本発明は耐蝕性、耐摩耗性、耐欠損性に優れた金型用の超硬合金と金型に関する。特に、銅系金属との親和性が低く、銅系金属などの打ち抜きに好適な超硬合金に関する。
超硬合金は、(1)工具鋼やダイス鋼に比べて高硬度で摩耗し難い、(2)弾性変形や塑性変形しにくい、(3)放熱特性に優れる、(4)熱膨張率が小さい、といった多くの特徴を有し、高い精度が要求される金型の材料として高く評価されている。
超硬合金の金型の製作には、ワイヤー放電加工が広く利用される。その際、加工液として水が使用される場合があり、金型用の超硬合金には耐蝕性が求められる。その他、金型として利用されることから、超硬合金には、高い耐摩耗性や耐欠損性も要求される。
このような超硬合金の金型に関しては、特許文献1〜4に記載の技術が知られている。
特許文献1には、放電加工時の良好な耐蝕性と金型使用時の良好な耐摩耗性、耐欠損性を同時に満足する金型用超硬合金が開示されている。この技術では、Cr、Niの添加により耐蝕性を高めている。さらに、WC粒子は、平均粒径0.8〜3μmの範囲内において、微細粒子と粗大粒子を混合して使用し、それにより耐欠損性を高めている。
特許文献2には、水溶性潤滑材に対する優れた耐蝕性と耐チッピング性を同時に発揮する金型用超硬合金が開示されている。この技術では、(Co+Ni)に対するV、Crの添加量を限定することでVおよびCrの炭化物相を析出させて耐蝕性を高め、WCの平均粒径を0.7μm超6μm以下とすることにより耐チッピング性を高めている。
特許文献3には、銅または銅系合金の被加工材のスタンピング加工に用いられる金型の寿命を伸ばす超硬合金が開示されている。銅または銅系合金を被加工材とする場合、超硬合金中のCoと銅の親和性が高いため、打ち抜き加工時に発生する摩擦により超硬合金と銅または銅系合金との間で相互拡散が生じる。その結果、超硬合金の硬度に影響を与えるWCをつなぎとめる結合相の作用が脆弱になり、WC粒子が超硬合金から脱落してしまう。そこで、この技術ではNi-Coを結合相とし、銅との親和性の低いNiの含有量を特定して、銅と結合相の反応を最小限に抑制している。さらには、0.5μm以下の微細なWC粒子を用いることで均一微細組織として応力集中を緩和し、WC粒子が超硬合金から脱落することを抑制している。
特許文献4には、耐衝撃性、耐摩耗性および抗折力に優れ、特に打ち抜き型に適した超硬合金製金型用部品が開示されている。この技術ではWCの平均粒径を2.5〜4.5μmとすることにより耐衝撃性と耐摩耗性を確保している。さらに粒径1μm未満の微粒WC粒子の含有量を制限することで耐衝撃性を保持し、粒径6μmを越える粗粒WC粒子の含有量を制限することで抗折力を保持している。
====
■ 小問 1:
次の(a)〜(c)が本文の内容と合うかどうかを、それぞれ「はい」か「いいえ」で答え、判断の根拠となる本文の語句をそのまま引用せよ。
(a) 特許文献1の技術では、Cr、Niの添加により耐蝕性を高めている。
(b) 特許文献3の技術では、WCの平均粒径を2.5〜4.5μmとしている。
(c) 超硬合金は、工具鋼やダイス鋼に比べて熱膨張率が大きい。
本文と一覧は、それぞれ別の出典から取られたものである。
====
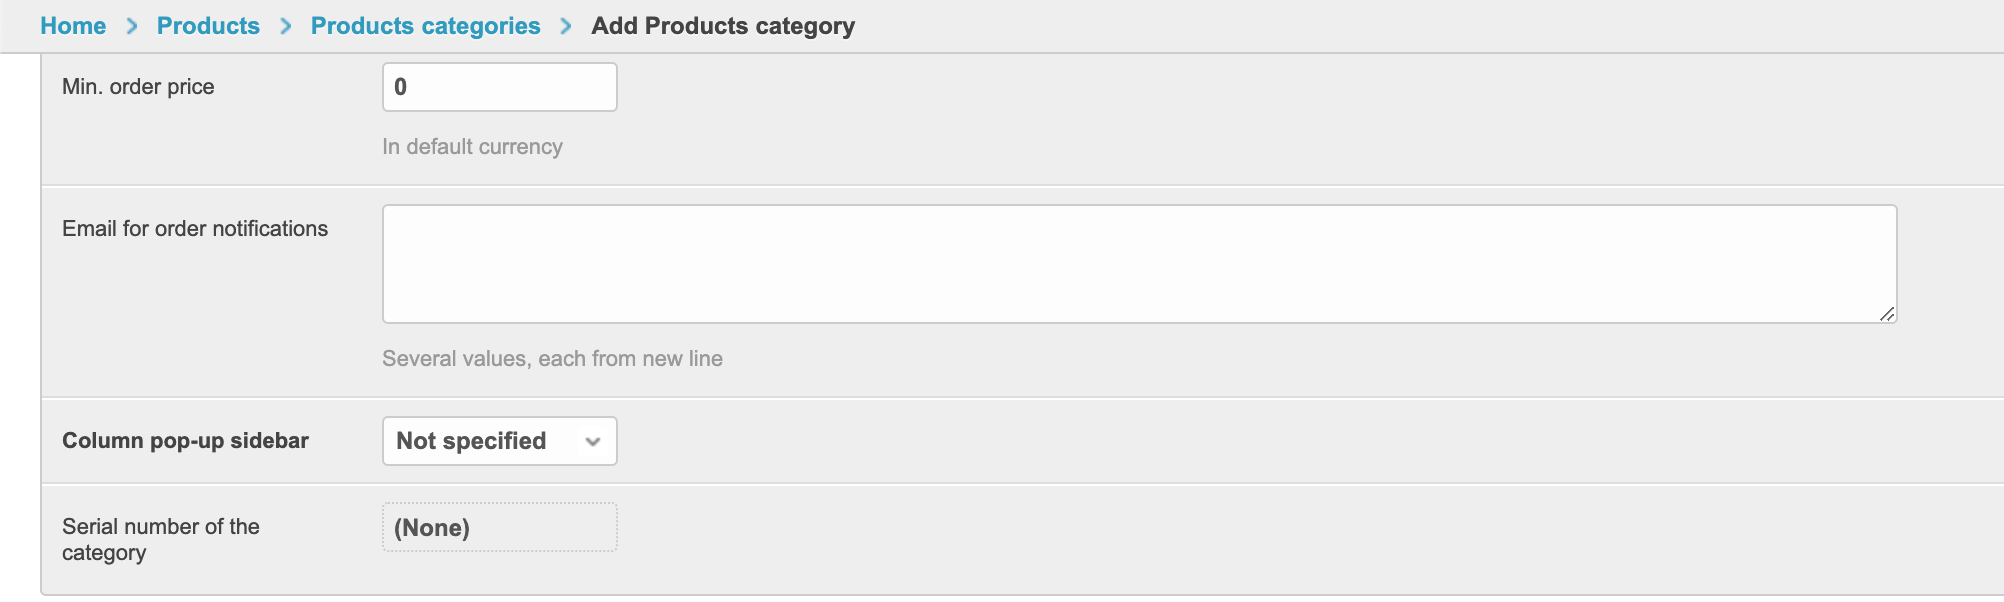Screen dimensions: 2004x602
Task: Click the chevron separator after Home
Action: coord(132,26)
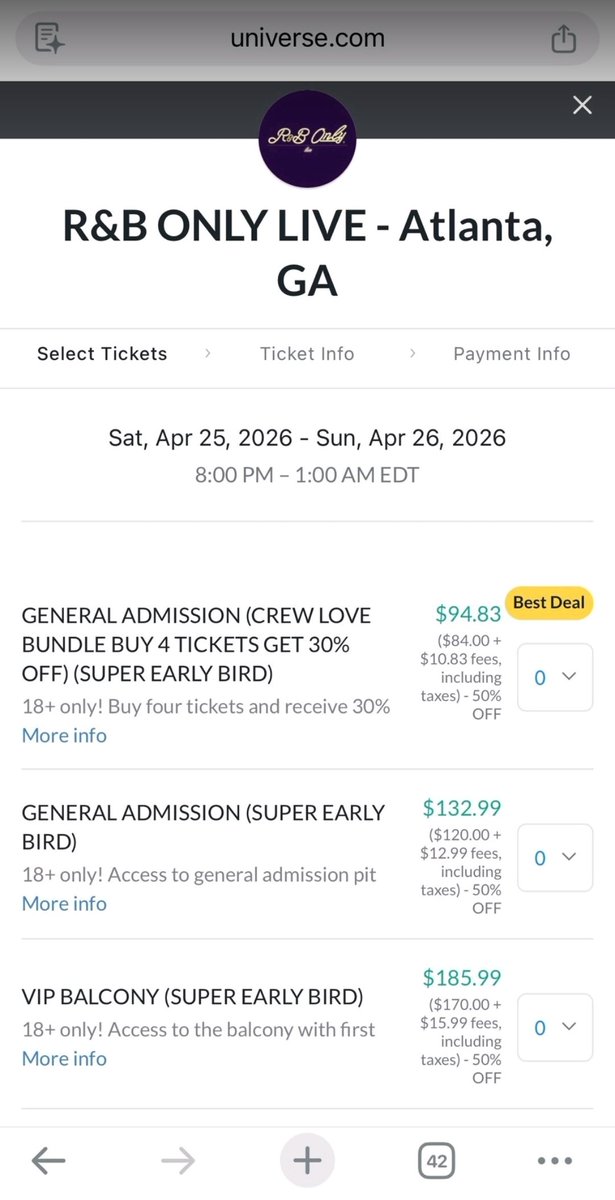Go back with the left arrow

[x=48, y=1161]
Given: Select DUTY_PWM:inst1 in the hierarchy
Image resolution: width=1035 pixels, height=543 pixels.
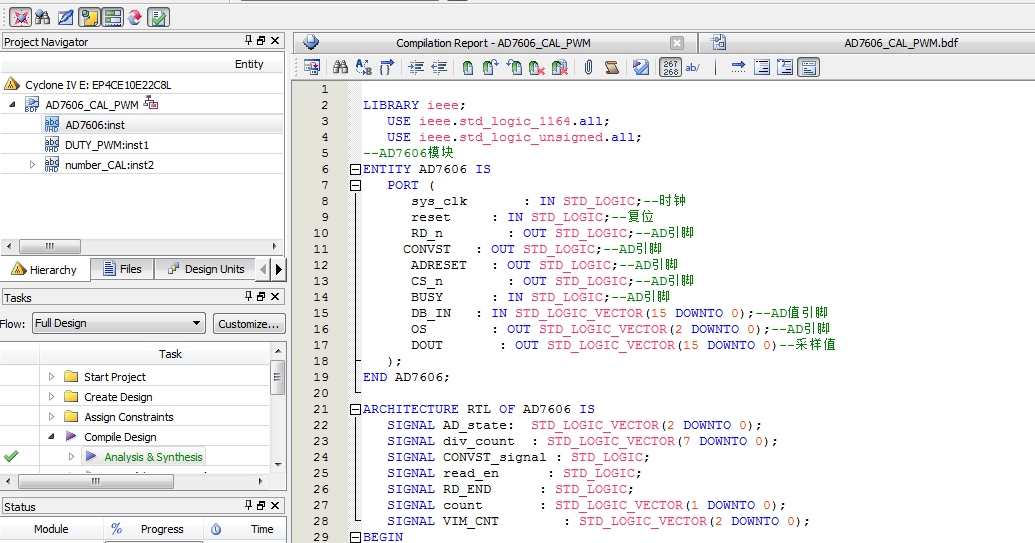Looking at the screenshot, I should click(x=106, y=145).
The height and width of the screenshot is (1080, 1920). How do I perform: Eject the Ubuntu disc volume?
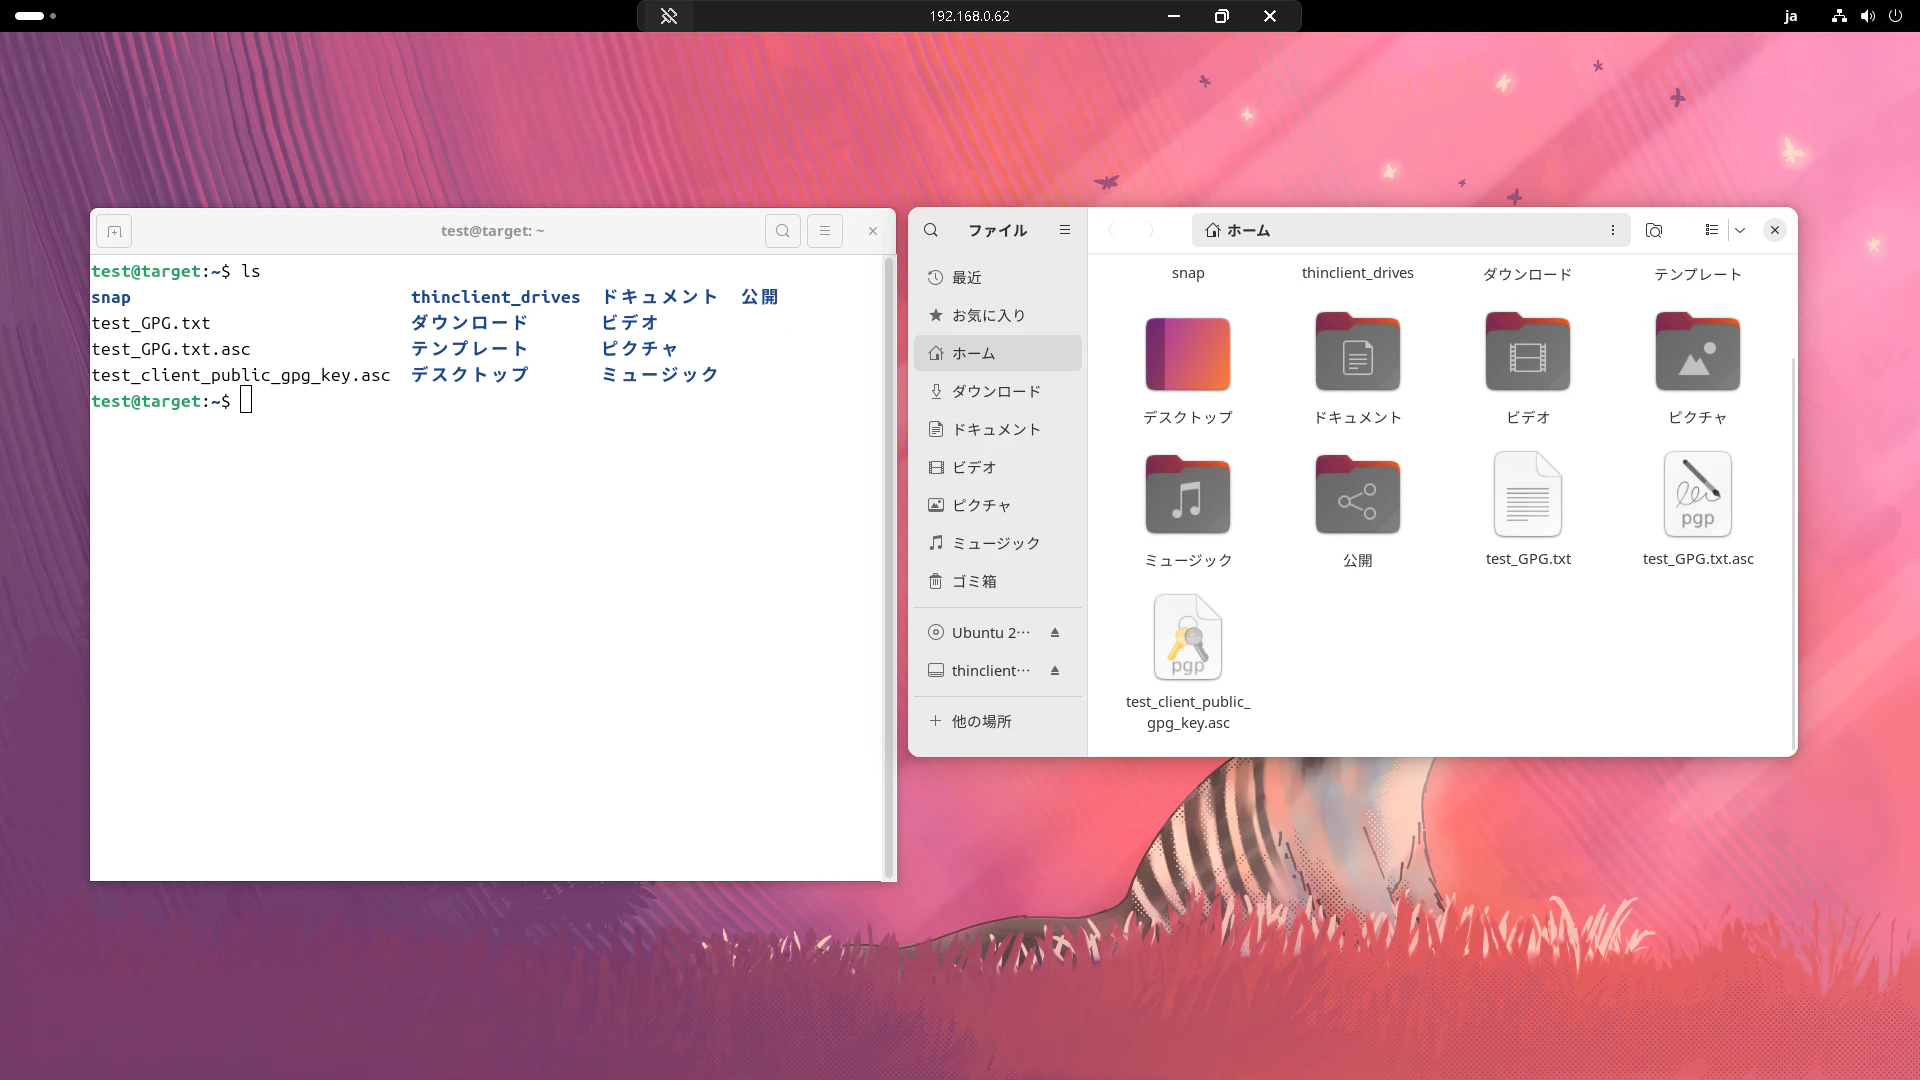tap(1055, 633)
====
■ 小問 2:
一覧のすべての行を、一行につき一つの文字列とするJSONリストとして出力せよ。空行は除き、画像は解答に含めないこと。

■ 解答全文 1:
(a) はい。「この技術では、Cr、Niの添加により耐蝕性を高めている。」
(b) いいえ。「0.5μm以下の微細なWC粒子を用いることで均一微細組織として応力集中を緩和し」
(c) いいえ。「(4)熱膨張率が小さい」

■ 解答全文 2:
[
  "Screen dimensions: 2004x602",
  "Task: Click the chevron separator after Home",
  "Action: coord(132,26)",
  "Go back with the left arrow",
  "[x=48, y=1161]",
  "Given: Select DUTY_PWM:inst1 in the hierarchy",
  "Image resolution: width=1035 pixels, height=543 pixels.",
  "Looking at the screenshot, I should click(x=106, y=145).",
  "The height and width of the screenshot is (1080, 1920). How do I perform: Eject the Ubuntu disc volume?",
  "tap(1055, 633)"
]